*WORK TASK*.
Both the line below containing "Task: Click the Save button next to File Name" and the line containing "The width and", along with every line between them, should be repeated exactly; no other line belongs in the answer.
━━━━━ INFORMATION ━━━━━
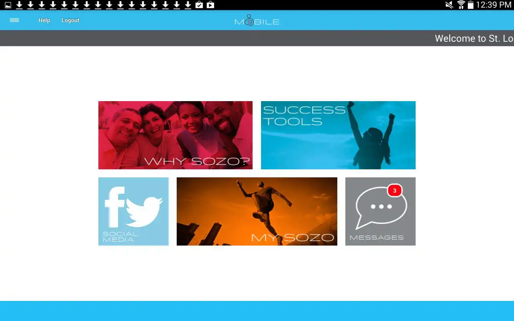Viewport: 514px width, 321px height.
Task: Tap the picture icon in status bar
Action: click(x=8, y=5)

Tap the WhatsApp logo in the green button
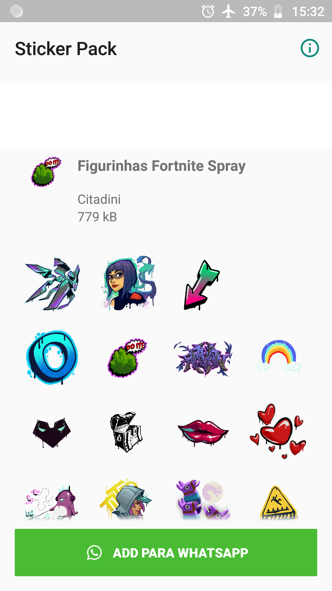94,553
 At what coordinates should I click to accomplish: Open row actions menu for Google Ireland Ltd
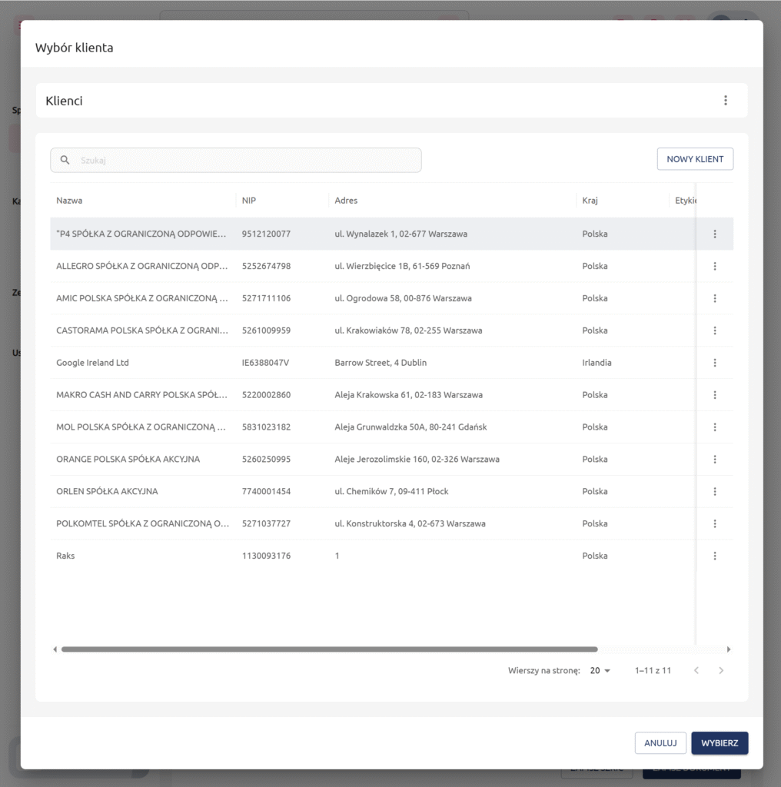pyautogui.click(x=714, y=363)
━━━━━
━━━━━ INFORMATION ━━━━━
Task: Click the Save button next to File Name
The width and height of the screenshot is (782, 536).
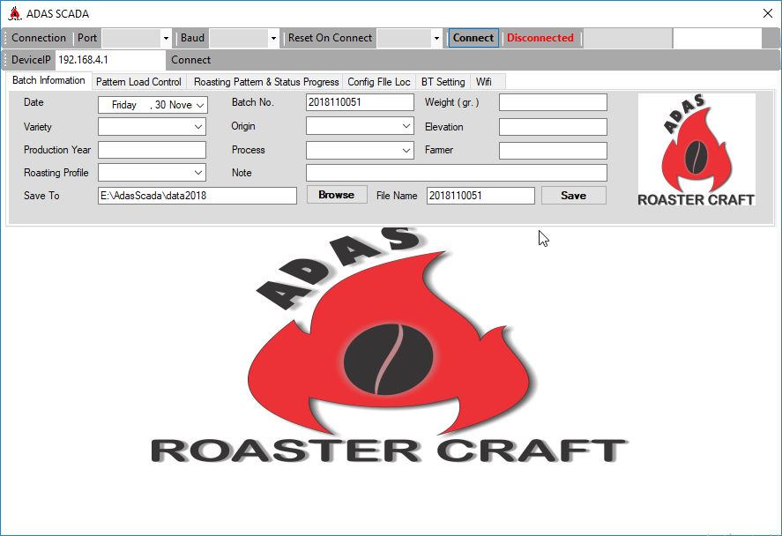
━━━━━
━━━━━ INFORMATION ━━━━━
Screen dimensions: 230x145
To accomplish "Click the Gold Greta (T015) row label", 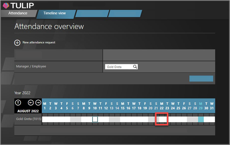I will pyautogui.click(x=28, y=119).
━━━━━
*EXERCISE ANSWER*.
Task: Click the Save button next to File Name
The width and height of the screenshot is (782, 536).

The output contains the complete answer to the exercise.